US 11,842,303 B2
Method for processing irradiation forecast, method for training stacked generalization model, and apparatuses thereof
Zibo Dong, Singapore (SG); Ying Yao, Shanghai (CN); Yangyang Zhao, Shanghai (CN); Hui Yang, Shanghai (CN); and Qingsheng Zhao, Shanghai (CN)
Assigned to ENVISION DIGITAL INTERNATIONAL PTE. LTD., Singapore (SG); and SHANGHAI ENVISION DIGITAL CO., LTD., Shanghai (CN)
Appl. No. 17/777,023
Filed by ENVISION DIGITAL INTERNATIONAL PTE. LTD., Singapore (SG); and SHANGHAI ENVISION DIGITAL CO., LTD., Shanghai (CN)
PCT Filed Nov. 13, 2020, PCT No. PCT/SG2020/050656
§ 371(c)(1), (2) Date May 14, 2022,
PCT Pub. No. WO2021/096429, PCT Pub. Date May 20, 2021.
Claims priority of application No. 201911112640.0 (CN), filed on Nov. 14, 2019.
Prior Publication US 2022/0397700 A1, Dec. 15, 2022
Int. Cl. G06N 20/00 (2019.01); H02J 3/00 (2006.01); G06Q 10/04 (2023.01); G01W 1/10 (2006.01); H02J 3/38 (2006.01)
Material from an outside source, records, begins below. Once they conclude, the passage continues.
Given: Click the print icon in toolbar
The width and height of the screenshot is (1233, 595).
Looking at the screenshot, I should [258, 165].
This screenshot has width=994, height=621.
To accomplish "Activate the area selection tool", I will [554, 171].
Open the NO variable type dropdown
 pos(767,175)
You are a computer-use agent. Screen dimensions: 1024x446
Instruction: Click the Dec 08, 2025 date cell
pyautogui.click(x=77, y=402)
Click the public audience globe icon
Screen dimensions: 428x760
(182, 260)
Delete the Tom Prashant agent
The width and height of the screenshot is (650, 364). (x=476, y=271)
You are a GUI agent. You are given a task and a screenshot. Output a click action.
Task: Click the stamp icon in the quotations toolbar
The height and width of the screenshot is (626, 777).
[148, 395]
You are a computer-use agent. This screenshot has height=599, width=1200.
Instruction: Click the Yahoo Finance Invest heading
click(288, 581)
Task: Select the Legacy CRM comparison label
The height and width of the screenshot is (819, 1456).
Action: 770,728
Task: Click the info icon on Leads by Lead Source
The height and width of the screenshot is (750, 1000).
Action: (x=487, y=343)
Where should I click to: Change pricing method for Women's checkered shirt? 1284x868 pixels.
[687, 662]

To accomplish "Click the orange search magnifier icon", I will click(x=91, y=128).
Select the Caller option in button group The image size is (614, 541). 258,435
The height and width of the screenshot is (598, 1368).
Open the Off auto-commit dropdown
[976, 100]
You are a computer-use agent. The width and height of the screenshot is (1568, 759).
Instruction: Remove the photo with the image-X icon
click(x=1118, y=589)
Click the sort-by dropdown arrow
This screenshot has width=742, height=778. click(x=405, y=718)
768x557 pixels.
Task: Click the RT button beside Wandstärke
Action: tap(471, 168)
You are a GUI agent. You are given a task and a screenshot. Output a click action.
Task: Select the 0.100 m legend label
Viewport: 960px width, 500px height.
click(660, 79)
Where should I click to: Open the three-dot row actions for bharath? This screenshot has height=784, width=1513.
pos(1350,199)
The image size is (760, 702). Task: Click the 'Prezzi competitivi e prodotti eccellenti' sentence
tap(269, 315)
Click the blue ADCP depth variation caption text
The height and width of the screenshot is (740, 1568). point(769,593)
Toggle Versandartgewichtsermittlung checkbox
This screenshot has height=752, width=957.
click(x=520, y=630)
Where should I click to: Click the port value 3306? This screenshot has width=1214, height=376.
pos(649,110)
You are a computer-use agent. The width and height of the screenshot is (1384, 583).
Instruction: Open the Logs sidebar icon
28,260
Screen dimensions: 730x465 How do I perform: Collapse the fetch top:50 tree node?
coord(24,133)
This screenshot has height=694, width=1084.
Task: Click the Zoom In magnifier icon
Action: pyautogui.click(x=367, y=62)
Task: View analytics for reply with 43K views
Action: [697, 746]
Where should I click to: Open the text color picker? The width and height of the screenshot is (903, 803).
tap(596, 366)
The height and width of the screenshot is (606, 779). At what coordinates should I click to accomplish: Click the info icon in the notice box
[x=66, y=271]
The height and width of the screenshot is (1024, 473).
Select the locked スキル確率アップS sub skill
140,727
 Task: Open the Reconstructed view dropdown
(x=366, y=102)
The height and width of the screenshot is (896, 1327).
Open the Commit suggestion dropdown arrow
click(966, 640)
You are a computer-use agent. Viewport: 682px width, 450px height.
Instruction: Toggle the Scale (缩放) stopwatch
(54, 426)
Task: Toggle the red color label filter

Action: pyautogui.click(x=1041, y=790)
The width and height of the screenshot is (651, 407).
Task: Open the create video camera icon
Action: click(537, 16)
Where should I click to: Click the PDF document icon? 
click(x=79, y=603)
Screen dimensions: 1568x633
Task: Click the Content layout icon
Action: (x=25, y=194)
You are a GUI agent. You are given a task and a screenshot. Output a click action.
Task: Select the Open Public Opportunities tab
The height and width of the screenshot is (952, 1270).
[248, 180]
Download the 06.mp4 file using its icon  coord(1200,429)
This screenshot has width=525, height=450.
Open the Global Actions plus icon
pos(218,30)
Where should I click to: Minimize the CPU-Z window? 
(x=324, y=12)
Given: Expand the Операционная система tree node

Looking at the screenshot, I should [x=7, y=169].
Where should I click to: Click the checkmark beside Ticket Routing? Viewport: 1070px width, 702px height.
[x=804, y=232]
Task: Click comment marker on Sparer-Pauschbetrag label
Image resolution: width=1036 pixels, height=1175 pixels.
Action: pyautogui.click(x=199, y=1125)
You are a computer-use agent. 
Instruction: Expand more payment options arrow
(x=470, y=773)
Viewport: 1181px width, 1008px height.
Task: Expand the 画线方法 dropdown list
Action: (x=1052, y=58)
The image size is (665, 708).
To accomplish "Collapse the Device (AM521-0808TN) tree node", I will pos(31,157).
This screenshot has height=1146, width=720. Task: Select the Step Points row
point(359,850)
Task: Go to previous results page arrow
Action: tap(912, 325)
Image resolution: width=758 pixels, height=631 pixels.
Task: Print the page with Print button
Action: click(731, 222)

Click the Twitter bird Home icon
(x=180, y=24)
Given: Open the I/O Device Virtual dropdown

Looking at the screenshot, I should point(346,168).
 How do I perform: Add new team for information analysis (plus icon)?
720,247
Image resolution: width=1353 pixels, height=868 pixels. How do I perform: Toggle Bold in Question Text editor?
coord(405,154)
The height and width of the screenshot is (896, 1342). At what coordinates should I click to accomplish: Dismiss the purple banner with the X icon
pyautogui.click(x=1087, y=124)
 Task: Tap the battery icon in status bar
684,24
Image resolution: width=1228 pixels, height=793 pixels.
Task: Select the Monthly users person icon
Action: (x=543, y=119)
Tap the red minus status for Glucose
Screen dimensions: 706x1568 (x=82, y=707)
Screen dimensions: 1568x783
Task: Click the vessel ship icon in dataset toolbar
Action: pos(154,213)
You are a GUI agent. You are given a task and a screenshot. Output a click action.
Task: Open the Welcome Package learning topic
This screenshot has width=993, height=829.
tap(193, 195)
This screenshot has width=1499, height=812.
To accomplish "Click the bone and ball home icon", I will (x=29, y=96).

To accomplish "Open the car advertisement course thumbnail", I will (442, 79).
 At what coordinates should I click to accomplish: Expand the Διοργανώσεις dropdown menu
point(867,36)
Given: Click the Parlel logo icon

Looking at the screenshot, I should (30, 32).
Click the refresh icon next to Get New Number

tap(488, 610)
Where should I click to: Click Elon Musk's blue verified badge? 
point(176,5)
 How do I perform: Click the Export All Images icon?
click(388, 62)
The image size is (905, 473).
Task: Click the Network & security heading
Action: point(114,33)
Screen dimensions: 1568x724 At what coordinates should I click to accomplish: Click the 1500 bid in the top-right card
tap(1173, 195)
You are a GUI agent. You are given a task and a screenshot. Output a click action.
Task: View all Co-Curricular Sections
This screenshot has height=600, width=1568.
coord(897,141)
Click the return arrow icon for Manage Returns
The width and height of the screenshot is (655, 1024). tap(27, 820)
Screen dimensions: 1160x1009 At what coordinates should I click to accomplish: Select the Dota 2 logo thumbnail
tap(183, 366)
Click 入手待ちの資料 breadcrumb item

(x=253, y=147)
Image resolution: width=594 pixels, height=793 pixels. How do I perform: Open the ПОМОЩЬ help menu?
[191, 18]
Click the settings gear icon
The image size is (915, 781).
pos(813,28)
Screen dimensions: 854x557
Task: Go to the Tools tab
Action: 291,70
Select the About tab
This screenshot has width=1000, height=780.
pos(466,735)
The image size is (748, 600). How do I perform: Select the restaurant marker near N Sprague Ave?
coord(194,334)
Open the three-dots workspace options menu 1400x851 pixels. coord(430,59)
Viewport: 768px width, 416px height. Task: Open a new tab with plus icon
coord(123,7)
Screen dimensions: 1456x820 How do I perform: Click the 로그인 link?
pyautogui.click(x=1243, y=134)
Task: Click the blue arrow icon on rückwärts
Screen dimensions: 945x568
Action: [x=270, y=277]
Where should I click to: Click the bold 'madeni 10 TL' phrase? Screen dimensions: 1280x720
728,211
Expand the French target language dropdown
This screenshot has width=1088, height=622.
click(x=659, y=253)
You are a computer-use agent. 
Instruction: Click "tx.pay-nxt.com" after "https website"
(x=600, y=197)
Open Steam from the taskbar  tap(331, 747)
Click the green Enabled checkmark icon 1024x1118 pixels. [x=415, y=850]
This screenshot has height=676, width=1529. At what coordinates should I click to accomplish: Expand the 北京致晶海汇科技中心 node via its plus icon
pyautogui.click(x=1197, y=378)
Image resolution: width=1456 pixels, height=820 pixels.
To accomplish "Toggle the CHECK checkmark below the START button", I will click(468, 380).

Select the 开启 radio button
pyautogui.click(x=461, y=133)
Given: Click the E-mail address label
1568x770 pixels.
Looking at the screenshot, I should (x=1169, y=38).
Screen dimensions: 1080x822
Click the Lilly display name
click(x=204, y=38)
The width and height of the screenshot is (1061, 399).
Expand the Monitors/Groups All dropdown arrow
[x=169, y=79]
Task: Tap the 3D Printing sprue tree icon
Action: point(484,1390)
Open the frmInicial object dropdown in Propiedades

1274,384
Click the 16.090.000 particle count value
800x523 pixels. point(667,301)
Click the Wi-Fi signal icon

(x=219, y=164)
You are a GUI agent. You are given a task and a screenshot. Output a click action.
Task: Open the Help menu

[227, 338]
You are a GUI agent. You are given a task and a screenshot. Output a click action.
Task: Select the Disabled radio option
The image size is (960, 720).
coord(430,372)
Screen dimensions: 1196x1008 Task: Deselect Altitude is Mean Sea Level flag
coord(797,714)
CPC G06Q 10/04 (2013.01) [G01W 1/10 (2013.01); G06N 20/00 (2019.01); H02J 3/004 (2020.01); H02J 3/381 (2013.01); H02J 2300/24 (2020.01)] 12 Claims
OG exemplary drawing
 
1. A computer-based method of deep learning model training and processing an irradiation forecast by way of a trained deep learning model, the method comprising:
receiving from a plurality of meteorological observatories historical irradiation forecast data and historical measurement values;
training a deep learning model comprising a stacked generalization model with the historical irradiation forecast data and historical measurement values, wherein the stacked generalization model comprises a first-layer generalizer and a second-layer generalizer, wherein each of the first-layer generalizer and the second-layer generalizer is a learning model, and wherein training the stacked generalization model comprises:
constructing n training samples, each of the n training samples comprising historical irradiation forecast data corresponding to one historical time period and historical measurement values of plane of array irradiation within the historical time period, wherein n is an integer greater than 1;
choosing m training samples from the n training samples, wherein m is a positive integer greater than 1 and less than n;
training the first-layer generalizer using historical irradiation forecast data of the m training samples and measurement values of the m training samples, to obtain a trained first-layer generalizer;
determining intermediate historical forecast data of n-m training samples based on historical irradiation forecast data of the n-m training samples using the trained first-layer generalizer, the n-m training samples being the training samples other than the m training samples in the n training samples; and
training the second-layer generalizer using the intermediate forecast data of the n-m training samples and historical measurement values of the n-m training samples to obtain a trained second-layer generalizer;
acquiring from at least one meteorological observatory irradiation forecast data corresponding to a target time period, wherein the irradiation forecast data corresponding to the target time period comprises at least one forecast value of plane of array irradiation within the target time period;
calling the stacked generalization model;
determining intermediate forecast data based on the irradiation forecast data corresponding to the target time period using the first-layer generalizer; and
determining an output forecast value corresponding to the target time period based on the intermediate forecast data using the second-layer generalizer.